Forgetting God has left ANC wanting as the MK logo debacle shows
Complacency is behind the regress that marks the once upstanding liberation movement
Nobel prize-winning author and poet Alexander Solzhenitsyn was expelled from the Soviet Union in 1974. Wondering how the once mighty USSR could have come to such ruin in the early part of the 20th century, Solzhenitsyn, a wordsmith and man of letters, was at a loss... for words.
He had to rely on the sagacity of Russian elders for most apt explanation for the “great disasters that had befallen Russia”.
“Men have forgotten God; that’s why all this has happened.”
A wave of atheism and selfdestructions was sweeping through Russia at the time, culminating in the “ruinous Russian Revolution” that Solzhenitsyn lamented had “swallowed up some 60million of our people”.
Inside the broad church that is the ANC, “forgetting God” can never be determined as being at the core of the trials and tribulations of the once glorious movement.
Perchance there is another practice that is at the root of the disembowelment of the ANC – self-inflicted as it is. It could be complacency, the malady of the arrogant and the big-headed, a trait that is as ANC as the green, black and gold colours on its mast.
In his poignant lament of the fall of the Mother Russia, Solzhenitsyn invokes the wisdom of compatriot and novelist Fyodor Dostoevsky.
“Dostoevsky warned that great events could come upon us and catch us intellectually unprepared.”
In the very next line, he writes: “That is precisely what has happened.”

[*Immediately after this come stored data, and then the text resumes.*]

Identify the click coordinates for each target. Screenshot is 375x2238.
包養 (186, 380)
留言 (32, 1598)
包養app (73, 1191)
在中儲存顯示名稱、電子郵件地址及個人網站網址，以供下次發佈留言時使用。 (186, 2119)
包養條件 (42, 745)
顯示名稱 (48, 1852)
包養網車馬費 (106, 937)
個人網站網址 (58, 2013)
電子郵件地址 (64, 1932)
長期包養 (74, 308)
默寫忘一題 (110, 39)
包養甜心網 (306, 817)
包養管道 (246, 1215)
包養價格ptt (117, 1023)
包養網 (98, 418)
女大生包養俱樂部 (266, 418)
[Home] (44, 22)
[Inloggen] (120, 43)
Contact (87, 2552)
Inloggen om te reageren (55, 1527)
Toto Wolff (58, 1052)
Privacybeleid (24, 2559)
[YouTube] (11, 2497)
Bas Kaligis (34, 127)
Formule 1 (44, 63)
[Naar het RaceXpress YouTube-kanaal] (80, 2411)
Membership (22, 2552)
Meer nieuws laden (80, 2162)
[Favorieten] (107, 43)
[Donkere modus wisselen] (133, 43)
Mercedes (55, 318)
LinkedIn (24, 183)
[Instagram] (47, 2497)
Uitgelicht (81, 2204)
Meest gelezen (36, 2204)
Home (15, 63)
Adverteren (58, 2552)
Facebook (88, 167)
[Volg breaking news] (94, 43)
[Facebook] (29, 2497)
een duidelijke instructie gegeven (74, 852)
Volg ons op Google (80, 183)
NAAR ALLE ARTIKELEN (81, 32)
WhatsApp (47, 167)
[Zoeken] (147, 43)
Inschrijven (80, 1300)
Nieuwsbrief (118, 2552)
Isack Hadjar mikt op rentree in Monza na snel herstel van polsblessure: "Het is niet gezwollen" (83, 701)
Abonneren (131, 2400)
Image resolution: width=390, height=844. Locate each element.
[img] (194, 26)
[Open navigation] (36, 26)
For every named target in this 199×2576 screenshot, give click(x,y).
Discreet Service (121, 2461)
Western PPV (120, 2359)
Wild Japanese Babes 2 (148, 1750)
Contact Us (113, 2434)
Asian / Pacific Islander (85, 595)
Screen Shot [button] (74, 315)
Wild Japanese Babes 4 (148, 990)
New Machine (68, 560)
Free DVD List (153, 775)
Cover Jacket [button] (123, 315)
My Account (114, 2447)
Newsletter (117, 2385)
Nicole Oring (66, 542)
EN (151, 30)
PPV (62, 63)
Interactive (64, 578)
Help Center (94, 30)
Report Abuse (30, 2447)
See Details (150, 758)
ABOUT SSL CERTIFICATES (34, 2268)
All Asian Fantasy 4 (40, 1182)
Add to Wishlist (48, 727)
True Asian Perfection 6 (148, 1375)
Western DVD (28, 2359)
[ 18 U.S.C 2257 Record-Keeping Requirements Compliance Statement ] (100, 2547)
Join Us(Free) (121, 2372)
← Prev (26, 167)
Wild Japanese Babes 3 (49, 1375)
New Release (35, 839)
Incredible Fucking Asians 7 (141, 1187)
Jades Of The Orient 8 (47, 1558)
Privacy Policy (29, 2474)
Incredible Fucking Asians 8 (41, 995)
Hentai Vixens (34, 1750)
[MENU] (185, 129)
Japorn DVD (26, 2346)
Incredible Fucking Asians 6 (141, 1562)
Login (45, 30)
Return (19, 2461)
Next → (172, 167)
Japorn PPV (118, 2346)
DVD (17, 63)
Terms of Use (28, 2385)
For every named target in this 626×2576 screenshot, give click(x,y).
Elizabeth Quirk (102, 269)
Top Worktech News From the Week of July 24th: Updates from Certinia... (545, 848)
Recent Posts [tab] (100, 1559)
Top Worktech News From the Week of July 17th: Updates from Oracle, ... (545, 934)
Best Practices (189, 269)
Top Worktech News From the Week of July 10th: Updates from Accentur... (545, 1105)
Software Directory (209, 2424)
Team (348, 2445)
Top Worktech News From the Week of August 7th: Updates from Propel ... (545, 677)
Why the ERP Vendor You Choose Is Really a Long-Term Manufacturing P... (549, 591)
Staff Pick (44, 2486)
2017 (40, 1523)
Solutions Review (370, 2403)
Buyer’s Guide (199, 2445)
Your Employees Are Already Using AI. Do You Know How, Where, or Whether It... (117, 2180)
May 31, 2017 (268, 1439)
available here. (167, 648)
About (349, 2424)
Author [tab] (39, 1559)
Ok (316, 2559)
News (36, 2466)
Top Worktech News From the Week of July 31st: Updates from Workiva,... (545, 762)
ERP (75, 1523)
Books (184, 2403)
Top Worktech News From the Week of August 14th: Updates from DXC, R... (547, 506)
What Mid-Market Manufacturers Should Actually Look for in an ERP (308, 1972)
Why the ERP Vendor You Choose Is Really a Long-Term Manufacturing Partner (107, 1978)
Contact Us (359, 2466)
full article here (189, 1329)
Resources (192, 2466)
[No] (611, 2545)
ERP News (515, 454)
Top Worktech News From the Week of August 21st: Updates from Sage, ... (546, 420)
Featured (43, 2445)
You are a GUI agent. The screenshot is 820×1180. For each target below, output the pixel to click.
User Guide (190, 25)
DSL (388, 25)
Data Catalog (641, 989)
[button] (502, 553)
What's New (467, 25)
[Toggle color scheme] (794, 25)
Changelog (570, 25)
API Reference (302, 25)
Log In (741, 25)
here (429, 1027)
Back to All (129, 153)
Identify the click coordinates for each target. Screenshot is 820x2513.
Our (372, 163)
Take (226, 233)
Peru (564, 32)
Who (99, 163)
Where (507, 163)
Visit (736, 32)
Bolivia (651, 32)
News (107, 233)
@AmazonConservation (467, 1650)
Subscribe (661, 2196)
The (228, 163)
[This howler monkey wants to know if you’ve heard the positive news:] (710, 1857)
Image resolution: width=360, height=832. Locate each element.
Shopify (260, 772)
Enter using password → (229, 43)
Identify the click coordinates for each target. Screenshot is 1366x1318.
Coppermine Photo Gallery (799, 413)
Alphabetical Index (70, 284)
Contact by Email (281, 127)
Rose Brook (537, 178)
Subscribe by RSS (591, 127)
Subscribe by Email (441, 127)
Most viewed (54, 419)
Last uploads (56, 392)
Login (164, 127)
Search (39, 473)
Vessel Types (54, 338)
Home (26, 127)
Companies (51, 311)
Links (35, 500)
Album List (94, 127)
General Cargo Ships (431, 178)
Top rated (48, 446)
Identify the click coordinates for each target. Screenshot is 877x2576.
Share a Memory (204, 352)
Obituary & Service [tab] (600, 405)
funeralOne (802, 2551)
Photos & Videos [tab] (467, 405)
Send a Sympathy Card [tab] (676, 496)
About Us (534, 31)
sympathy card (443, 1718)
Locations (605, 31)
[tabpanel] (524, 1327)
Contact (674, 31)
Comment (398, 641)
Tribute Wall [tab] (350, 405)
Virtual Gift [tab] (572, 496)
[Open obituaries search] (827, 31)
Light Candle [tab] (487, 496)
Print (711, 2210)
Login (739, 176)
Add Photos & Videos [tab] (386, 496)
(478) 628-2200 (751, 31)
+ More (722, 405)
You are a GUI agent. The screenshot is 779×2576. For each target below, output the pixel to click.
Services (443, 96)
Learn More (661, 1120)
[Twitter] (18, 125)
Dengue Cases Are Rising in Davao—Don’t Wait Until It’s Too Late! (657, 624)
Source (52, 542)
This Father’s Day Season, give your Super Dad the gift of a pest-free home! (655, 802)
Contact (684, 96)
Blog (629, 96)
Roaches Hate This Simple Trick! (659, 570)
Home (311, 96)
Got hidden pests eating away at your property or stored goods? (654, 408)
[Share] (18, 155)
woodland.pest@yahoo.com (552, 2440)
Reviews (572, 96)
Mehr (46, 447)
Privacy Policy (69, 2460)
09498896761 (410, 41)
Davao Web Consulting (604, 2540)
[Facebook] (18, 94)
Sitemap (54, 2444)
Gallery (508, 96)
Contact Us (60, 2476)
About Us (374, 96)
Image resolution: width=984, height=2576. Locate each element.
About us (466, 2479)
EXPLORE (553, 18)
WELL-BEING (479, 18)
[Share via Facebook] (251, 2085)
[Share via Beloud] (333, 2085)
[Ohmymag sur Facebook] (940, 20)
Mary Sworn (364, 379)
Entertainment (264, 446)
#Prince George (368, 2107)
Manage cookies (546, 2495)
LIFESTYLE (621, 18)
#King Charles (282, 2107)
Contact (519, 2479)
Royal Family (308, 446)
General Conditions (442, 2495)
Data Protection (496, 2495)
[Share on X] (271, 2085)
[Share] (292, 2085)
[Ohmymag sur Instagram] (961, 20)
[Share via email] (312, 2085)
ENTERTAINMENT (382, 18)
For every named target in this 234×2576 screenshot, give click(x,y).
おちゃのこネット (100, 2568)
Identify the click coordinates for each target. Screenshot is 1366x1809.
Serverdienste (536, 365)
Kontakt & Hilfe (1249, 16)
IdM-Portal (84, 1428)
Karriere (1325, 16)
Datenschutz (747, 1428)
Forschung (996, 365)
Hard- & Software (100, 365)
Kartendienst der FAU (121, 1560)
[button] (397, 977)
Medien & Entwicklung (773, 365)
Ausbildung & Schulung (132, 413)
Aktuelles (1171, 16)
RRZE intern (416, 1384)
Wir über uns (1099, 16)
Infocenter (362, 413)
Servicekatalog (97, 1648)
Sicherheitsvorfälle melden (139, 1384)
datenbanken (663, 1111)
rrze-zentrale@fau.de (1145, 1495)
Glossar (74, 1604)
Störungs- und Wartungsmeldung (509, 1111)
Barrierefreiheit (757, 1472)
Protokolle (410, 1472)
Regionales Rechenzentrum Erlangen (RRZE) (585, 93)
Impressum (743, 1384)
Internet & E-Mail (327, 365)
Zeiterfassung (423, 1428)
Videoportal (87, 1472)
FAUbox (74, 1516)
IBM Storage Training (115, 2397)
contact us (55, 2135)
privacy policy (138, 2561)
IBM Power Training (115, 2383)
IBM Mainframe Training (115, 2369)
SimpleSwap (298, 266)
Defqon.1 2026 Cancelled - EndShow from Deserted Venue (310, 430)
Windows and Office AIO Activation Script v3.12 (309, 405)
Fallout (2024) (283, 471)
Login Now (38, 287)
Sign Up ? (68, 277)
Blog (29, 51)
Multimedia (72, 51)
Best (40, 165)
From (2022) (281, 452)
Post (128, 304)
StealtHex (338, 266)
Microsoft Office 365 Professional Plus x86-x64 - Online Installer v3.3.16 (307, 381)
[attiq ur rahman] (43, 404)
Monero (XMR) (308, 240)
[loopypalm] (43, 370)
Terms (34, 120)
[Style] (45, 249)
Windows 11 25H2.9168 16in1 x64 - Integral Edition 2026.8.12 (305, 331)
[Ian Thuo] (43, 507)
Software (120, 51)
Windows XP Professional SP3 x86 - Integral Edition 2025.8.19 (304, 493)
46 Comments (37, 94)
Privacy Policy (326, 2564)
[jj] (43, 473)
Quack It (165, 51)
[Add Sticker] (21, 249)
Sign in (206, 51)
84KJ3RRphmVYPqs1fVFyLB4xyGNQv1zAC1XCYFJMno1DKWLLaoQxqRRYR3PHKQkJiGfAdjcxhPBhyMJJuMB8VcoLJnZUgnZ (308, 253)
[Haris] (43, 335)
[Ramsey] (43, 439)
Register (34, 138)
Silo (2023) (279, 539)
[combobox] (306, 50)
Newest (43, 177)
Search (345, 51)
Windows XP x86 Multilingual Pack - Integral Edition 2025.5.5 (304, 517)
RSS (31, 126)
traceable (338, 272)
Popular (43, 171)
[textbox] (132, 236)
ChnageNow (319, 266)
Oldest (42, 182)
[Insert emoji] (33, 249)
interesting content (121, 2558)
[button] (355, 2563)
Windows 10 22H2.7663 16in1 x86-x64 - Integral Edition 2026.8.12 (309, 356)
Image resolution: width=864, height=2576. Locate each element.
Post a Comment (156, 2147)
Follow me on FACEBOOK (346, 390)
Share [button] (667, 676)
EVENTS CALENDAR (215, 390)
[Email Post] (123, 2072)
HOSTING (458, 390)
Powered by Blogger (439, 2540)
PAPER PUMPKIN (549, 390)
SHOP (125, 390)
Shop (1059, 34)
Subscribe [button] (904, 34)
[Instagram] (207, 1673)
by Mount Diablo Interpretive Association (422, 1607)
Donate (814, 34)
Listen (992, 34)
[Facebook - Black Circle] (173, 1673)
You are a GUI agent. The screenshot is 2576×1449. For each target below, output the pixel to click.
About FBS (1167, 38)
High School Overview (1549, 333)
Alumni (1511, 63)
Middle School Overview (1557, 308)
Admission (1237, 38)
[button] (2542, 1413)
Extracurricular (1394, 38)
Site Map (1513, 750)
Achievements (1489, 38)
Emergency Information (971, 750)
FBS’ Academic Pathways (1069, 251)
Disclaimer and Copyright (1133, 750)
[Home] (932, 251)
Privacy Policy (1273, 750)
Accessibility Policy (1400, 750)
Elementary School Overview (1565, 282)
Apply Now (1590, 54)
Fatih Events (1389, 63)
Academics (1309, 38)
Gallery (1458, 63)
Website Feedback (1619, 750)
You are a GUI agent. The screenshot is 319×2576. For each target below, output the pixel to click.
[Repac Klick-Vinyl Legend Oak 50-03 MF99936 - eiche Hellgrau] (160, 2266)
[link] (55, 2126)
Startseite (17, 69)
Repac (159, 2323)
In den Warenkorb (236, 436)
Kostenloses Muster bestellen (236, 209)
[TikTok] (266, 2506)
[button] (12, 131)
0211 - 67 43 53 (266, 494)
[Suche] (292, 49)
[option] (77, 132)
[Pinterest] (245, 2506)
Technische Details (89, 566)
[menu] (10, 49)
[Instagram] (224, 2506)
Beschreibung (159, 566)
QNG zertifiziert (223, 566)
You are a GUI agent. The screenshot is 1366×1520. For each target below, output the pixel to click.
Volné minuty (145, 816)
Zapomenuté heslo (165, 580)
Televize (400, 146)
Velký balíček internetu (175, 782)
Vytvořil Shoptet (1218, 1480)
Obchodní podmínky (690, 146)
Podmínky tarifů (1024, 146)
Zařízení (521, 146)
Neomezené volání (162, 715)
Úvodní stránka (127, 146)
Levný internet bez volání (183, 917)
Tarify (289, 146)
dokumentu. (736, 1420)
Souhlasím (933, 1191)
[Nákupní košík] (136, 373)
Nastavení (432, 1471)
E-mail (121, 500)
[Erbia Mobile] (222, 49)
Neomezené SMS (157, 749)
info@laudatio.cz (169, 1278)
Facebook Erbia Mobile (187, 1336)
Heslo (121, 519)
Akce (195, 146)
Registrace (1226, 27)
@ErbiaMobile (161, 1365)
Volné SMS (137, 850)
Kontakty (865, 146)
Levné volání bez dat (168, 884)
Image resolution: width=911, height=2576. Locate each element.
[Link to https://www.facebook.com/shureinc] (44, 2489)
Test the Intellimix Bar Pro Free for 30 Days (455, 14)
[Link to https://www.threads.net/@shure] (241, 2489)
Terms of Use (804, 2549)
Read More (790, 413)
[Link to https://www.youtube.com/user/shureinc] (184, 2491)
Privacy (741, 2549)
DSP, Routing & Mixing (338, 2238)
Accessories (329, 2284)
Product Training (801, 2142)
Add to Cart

He could be talking about the ANC today.
In the early years of his presidency, Nelson Mandela was engaged in a bitter legal fight to reclaim ownership of his prison number 46664. Mandela had a fight on his hands to trademark his own “property” so he alone could benefit commercially from it.
Mandela had to seek the protection of the courts to stop long-time confidante and lawyer Ismail Ayob from selling artworks of the likeness of Madiba. The falling out was messy, to put it mildly.
Now, you’d be forgiven to think there’d be institutional memory at Luthuli House. You’d swear the ANC would be ready to fight and not be caught intellectually unprepared.
But the ANC are proving to be masters at “forgetting God”, being complacent. The entitlement that comes with incumbency has gone to its collective head. It “liberated” the previously disadvantaged masses of SA, so take it for granted that “our people” will vote it into power election after election. But, alas, the polls have proved this to be an illusion, delusions of grandeur. Numbers show ANC support has dwindled.
These great events that are catching the ANC unprepared could have been foreseen, and avoided.
On Sunday June 5 1955, about 3,000 people gathered in Kliptown, Soweto, to adopt the ANC Bible, the Freedom Charter, in what would later be widely known as the “congress of the people”. The phrase is as ANC as the swoosh strike of Nike or the three stripes of Adidas.
But in December 2008, after the former ANC strongman Mosiuoa “Terror” Lekota had served divorce papers on the party, the courts decided his new outfit could call itself the Congress of the People (Cope).
Towards the end of last year, Luthuli House was aware that its erstwhile Number 1, Jacob Zuma, was hard at work setting up a counter political home for the walking wounded, the aggrieved in the ANC ranks.
The party dug its head in the sand, hoping to call Zuma’s plan a bluff. Now shaken out of its reverie, it approached the Electoral Court to stop the registration of Zuma’s MK Party. Too late, the court said, throwing the book at the ANC. Your case holds no water, it was chided in court on Tuesday. MK is as ANC as the colours of its logo.
Now the Umkhonto weSizwe logo is gone. Why? Because the men and women in the ANC have grown haughty and “forgotten God.” That is why all this has happened.